Legislative representation for an area is determined by population, and in 46 states, prisoners are counted as “residents” of the districts in which they are imprisoned, as opposed to using their home address. Furthermore, in 44 of those states, prisoners are not allowed to vote.

Prisons are often located in rural areas with low populations, while prisoners are disproportionately working class, poor, black, and Latino, often from urban areas. The result is that the prison system uses almost two million prisoners to transfer political power from poor communities to rural, typically more conservative districts, while simultaneously disenfranchising them.

In the context of the one-sided war being carried out by the policing apparatus against minorities and the poor, the effect of this is the systematic exclusion of the masses from politics. By artificially redistributing the population to boost the influence and predominance of reactionary politicians, this effectively continues the Constitution’s original intent of reserving democratic rights for white, male property owners.

Cotton fields slaves in LouisianaThe exclusion of the prison population from politics continues the Constitution’s intent of reserving democratic rights for white, male property owners.

▸ **Tasks and exercises**
**a.** Condense the paragraph of the prison representation passage that begins "Prisons are often located" into a short bulleted list that keeps its main facts.
**b.** Echo the prison representation passage word for word, from "Legislative representation for" down to "simultaneously disenfranchising them.".
The lines after this point have no role here.

▸ **Dataset extract**
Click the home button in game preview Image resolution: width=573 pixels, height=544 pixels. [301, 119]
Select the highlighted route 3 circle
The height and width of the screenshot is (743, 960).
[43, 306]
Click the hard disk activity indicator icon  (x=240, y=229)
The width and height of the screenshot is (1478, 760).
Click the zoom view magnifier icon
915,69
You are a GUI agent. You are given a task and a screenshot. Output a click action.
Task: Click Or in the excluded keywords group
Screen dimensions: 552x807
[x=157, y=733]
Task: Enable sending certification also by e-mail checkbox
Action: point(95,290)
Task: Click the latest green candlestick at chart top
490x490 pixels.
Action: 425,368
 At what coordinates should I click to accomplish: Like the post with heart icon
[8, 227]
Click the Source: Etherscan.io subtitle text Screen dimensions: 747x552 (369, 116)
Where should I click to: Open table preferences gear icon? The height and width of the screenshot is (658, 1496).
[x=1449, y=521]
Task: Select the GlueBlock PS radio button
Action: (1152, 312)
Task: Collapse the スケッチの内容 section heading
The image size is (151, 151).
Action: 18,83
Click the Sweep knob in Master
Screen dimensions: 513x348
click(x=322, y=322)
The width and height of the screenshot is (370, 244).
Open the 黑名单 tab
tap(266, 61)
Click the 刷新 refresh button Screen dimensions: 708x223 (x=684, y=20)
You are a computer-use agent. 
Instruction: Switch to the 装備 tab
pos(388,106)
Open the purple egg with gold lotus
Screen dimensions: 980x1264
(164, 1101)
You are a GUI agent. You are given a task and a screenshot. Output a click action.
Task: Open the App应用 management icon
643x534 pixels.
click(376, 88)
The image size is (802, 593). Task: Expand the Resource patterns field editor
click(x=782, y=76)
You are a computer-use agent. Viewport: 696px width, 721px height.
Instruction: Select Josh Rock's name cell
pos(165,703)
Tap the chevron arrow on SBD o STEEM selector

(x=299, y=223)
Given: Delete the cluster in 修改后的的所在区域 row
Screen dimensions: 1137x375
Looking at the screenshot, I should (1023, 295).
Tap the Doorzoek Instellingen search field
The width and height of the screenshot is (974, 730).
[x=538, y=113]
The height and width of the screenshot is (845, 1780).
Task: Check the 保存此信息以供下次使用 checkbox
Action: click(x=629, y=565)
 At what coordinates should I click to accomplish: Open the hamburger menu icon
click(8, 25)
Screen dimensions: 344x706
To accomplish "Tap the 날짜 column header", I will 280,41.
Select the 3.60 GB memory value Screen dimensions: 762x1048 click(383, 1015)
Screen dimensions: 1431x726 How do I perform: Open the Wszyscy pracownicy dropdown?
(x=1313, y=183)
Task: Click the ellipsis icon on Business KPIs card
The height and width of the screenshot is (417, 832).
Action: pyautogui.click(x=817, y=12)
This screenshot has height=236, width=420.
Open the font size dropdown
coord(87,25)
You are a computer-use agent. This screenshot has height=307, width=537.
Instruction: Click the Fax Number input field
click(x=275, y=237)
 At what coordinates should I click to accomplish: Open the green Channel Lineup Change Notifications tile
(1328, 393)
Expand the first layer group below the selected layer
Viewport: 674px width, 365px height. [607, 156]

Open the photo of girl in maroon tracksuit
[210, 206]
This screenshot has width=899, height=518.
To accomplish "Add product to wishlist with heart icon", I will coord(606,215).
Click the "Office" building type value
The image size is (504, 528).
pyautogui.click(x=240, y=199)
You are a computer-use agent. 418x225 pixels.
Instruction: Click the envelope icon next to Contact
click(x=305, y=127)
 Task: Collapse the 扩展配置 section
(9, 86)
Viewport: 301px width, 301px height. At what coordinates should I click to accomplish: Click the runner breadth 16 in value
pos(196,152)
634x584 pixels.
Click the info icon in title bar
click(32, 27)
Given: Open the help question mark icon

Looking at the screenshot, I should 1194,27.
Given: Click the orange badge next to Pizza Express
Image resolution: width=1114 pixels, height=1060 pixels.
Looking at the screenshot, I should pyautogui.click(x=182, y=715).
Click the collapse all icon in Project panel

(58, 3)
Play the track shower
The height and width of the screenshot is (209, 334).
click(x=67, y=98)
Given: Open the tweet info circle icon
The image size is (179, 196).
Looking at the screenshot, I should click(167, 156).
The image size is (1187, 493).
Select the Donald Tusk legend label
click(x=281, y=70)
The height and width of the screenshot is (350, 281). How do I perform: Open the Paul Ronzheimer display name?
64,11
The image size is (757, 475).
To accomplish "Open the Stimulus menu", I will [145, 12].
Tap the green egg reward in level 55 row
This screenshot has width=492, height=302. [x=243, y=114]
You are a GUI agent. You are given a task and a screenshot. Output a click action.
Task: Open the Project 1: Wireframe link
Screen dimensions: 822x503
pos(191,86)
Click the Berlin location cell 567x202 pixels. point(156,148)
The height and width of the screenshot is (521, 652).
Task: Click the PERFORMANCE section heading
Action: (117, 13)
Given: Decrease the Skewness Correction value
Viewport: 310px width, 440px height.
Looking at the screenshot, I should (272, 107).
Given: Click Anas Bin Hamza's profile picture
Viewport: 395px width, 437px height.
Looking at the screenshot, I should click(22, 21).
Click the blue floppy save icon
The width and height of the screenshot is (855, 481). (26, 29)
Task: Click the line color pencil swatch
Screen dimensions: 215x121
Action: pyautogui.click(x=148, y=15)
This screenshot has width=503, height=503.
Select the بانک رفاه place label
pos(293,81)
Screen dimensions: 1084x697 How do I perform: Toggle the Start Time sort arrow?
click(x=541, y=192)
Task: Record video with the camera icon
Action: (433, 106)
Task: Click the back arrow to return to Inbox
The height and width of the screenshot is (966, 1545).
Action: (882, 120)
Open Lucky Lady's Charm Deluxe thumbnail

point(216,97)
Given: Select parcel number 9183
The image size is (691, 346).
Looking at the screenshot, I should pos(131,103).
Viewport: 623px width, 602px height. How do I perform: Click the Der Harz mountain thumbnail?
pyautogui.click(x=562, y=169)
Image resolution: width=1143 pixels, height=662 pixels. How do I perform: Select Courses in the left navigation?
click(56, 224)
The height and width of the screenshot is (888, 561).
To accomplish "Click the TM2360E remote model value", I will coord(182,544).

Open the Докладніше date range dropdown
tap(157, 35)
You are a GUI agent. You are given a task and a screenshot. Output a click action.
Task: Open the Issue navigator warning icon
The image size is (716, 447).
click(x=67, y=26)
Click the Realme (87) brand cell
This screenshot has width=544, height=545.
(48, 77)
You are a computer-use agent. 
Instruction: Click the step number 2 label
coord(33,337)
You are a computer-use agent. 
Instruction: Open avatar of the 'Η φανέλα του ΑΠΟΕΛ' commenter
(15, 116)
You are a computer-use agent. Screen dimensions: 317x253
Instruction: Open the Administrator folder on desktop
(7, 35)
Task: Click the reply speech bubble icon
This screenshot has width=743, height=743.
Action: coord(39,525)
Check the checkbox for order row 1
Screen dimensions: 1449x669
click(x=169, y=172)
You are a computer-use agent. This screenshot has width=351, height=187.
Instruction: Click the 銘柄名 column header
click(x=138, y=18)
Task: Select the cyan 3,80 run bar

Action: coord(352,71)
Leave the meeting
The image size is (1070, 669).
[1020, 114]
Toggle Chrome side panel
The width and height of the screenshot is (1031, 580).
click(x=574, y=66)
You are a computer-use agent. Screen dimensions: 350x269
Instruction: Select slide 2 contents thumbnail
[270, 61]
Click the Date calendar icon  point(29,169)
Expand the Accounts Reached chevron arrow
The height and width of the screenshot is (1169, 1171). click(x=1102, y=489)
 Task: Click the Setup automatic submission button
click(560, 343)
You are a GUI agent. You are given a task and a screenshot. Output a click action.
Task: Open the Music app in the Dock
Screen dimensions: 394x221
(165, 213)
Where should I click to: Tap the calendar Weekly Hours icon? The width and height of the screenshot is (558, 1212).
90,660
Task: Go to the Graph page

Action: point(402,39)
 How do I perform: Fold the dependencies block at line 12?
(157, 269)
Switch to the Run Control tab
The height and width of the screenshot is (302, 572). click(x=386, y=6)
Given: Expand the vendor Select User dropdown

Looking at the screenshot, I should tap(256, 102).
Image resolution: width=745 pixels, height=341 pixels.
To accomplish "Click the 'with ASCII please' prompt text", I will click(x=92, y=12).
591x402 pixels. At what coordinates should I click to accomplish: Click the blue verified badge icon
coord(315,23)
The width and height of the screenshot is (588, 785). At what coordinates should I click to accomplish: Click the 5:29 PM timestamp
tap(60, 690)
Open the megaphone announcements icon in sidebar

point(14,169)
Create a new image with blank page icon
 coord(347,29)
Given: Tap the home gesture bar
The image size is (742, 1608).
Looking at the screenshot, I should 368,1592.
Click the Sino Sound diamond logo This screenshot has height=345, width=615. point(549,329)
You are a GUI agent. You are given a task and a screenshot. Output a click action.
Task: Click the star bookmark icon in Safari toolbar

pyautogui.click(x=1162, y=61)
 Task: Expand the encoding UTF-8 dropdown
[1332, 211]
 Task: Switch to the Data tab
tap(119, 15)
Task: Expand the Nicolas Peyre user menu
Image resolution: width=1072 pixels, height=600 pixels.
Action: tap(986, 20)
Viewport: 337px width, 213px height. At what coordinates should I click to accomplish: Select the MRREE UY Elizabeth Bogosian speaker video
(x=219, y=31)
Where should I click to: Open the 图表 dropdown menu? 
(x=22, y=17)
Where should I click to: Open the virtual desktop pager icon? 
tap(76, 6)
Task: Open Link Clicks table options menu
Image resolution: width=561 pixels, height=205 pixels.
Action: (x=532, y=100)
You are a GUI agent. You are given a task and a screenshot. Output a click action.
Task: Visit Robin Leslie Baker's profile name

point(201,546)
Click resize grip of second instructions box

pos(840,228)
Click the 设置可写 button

▸ **Responses to the exercise**
**a.**
- Prisons are often in rural areas with low populations.
- Prisoners are disproportionately working class, poor, black, and Latino, often from urban areas.
- As a result, the prison system uses almost two million prisoners to shift political power from poor communities to rural, typically more conservative districts.
- At the same time, it disenfranchises those prisoners.

**b.**
Legislative representation for an area is determined by population, and in 46 states, prisoners are counted as “residents” of the districts in which they are imprisoned, as opposed to using their home address. Furthermore, in 44 of those states, prisoners are not allowed to vote.

Prisons are often located in rural areas with low populations, while prisoners are disproportionately working class, poor, black, and Latino, often from urban areas. The result is that the prison system uses almost two million prisoners to transfer political power from poor communities to rural, typically more conservative districts, while simultaneously disenfranchising them.